### INSTRUCTION
Lay out every line of the entries below as a two-column Markdown table headed "No." and "Line," numbering the lines in order and leaving out blank ones.

### Rows from a dataset
————

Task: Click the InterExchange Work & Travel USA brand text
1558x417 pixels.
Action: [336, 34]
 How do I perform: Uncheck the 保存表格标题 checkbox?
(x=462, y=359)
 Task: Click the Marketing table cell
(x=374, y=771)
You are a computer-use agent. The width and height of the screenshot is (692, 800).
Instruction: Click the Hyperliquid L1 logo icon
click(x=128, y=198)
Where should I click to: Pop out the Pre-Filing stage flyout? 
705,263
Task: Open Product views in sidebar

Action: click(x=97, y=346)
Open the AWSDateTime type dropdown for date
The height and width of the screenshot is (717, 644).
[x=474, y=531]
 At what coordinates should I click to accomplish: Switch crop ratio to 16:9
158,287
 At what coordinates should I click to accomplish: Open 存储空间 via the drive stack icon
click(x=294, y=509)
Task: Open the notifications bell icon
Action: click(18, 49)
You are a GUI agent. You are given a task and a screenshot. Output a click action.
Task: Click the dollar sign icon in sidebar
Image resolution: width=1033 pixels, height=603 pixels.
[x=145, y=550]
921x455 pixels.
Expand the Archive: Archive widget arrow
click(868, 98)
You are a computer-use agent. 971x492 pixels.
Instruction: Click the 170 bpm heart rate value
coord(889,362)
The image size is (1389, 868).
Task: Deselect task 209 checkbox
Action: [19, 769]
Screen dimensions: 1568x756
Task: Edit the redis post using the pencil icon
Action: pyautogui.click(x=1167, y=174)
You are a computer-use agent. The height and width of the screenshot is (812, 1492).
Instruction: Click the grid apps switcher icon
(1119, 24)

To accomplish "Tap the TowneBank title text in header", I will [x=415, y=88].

————

### FINAL RESULT
| No. | Line |
|---|---|
| 1 | Task: Click the InterExchange Work & Travel USA brand text |
| 2 | 1558x417 pixels. |
| 3 | Action: [336, 34] |
| 4 |  How do I perform: Uncheck the 保存表格标题 checkbox? |
| 5 | (x=462, y=359) |
| 6 |  Task: Click the Marketing table cell |
| 7 | (x=374, y=771) |
| 8 | You are a computer-use agent. The width and height of the screenshot is (692, 800). |
| 9 | Instruction: Click the Hyperliquid L1 logo icon |
| 10 | click(x=128, y=198) |
| 11 | Where should I click to: Pop out the Pre-Filing stage flyout?  |
| 12 | 705,263 |
| 13 | Task: Open Product views in sidebar |
| 14 | Action: click(x=97, y=346) |
| 15 | Open the AWSDateTime type dropdown for date |
| 16 | The height and width of the screenshot is (717, 644). |
| 17 | [x=474, y=531] |
| 18 |  At what coordinates should I click to accomplish: Switch crop ratio to 16:9 |
| 19 | 158,287 |
| 20 |  At what coordinates should I click to accomplish: Open 存储空间 via the drive stack icon |
| 21 | click(x=294, y=509) |
| 22 | Task: Open the notifications bell icon |
| 23 | Action: click(18, 49) |
| 24 | You are a GUI agent. You are given a task and a screenshot. Output a click action. |
| 25 | Task: Click the dollar sign icon in sidebar |
| 26 | Image resolution: width=1033 pixels, height=603 pixels. |
| 27 | [x=145, y=550] |
| 28 | 921x455 pixels. |
| 29 | Expand the Archive: Archive widget arrow |
| 30 | click(868, 98) |
| 31 | You are a computer-use agent. 971x492 pixels. |
| 32 | Instruction: Click the 170 bpm heart rate value |
| 33 | coord(889,362) |
| 34 | The image size is (1389, 868). |
| 35 | Task: Deselect task 209 checkbox |
| 36 | Action: [19, 769] |
| 37 | Screen dimensions: 1568x756 |
| 38 | Task: Edit the redis post using the pencil icon |
| 39 | Action: pyautogui.click(x=1167, y=174) |
| 40 | You are a computer-use agent. The height and width of the screenshot is (812, 1492). |
| 41 | Instruction: Click the grid apps switcher icon |
| 42 | (1119, 24) |
| 43 | To accomplish "Tap the TowneBank title text in header", I will [x=415, y=88]. |